Records for processing
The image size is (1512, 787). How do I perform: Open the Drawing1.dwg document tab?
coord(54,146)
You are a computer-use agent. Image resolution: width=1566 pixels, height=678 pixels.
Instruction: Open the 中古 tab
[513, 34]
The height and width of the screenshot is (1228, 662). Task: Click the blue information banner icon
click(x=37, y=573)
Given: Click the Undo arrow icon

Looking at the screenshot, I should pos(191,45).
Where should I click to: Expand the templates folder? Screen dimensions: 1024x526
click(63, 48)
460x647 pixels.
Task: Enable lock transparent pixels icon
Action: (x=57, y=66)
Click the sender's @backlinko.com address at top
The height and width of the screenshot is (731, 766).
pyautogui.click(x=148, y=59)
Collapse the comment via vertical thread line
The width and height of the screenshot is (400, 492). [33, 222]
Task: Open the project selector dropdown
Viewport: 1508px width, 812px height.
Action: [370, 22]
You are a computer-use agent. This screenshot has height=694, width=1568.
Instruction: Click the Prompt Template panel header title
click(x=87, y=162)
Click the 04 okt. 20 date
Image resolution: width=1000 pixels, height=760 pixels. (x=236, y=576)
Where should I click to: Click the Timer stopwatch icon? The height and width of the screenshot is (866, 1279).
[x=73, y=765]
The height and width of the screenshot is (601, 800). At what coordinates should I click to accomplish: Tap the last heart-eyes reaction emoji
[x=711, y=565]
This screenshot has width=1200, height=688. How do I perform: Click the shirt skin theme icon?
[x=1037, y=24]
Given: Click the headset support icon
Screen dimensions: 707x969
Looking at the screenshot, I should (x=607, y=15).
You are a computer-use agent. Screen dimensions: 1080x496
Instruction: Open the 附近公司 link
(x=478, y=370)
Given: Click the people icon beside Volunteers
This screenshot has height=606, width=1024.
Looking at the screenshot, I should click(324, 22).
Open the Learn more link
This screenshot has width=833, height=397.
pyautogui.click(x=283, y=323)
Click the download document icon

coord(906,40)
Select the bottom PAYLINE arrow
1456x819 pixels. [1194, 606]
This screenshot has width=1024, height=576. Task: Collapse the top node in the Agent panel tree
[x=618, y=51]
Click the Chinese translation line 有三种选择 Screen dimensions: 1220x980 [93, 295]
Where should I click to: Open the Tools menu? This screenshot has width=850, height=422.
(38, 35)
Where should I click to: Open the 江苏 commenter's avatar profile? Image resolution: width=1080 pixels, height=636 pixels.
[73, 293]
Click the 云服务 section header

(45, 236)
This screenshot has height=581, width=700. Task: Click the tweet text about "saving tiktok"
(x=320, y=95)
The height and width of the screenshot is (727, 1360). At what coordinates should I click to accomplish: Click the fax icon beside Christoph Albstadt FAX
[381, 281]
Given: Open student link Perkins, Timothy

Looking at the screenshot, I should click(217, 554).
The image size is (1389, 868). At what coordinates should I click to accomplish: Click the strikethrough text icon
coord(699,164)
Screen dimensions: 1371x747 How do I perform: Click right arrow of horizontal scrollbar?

Goal of the exercise
Nothing but the lines from the first line of the data through the line with "Click the sender's" should be returned, exactly as they appear, both ends included.

Task response
The image size is (1512, 787). How do I perform: Open the Drawing1.dwg document tab?
coord(54,146)
You are a computer-use agent. Image resolution: width=1566 pixels, height=678 pixels.
Instruction: Open the 中古 tab
[513, 34]
The height and width of the screenshot is (1228, 662). Task: Click the blue information banner icon
click(x=37, y=573)
Given: Click the Undo arrow icon

Looking at the screenshot, I should pos(191,45).
Where should I click to: Expand the templates folder? Screen dimensions: 1024x526
click(63, 48)
460x647 pixels.
Task: Enable lock transparent pixels icon
Action: (x=57, y=66)
Click the sender's @backlinko.com address at top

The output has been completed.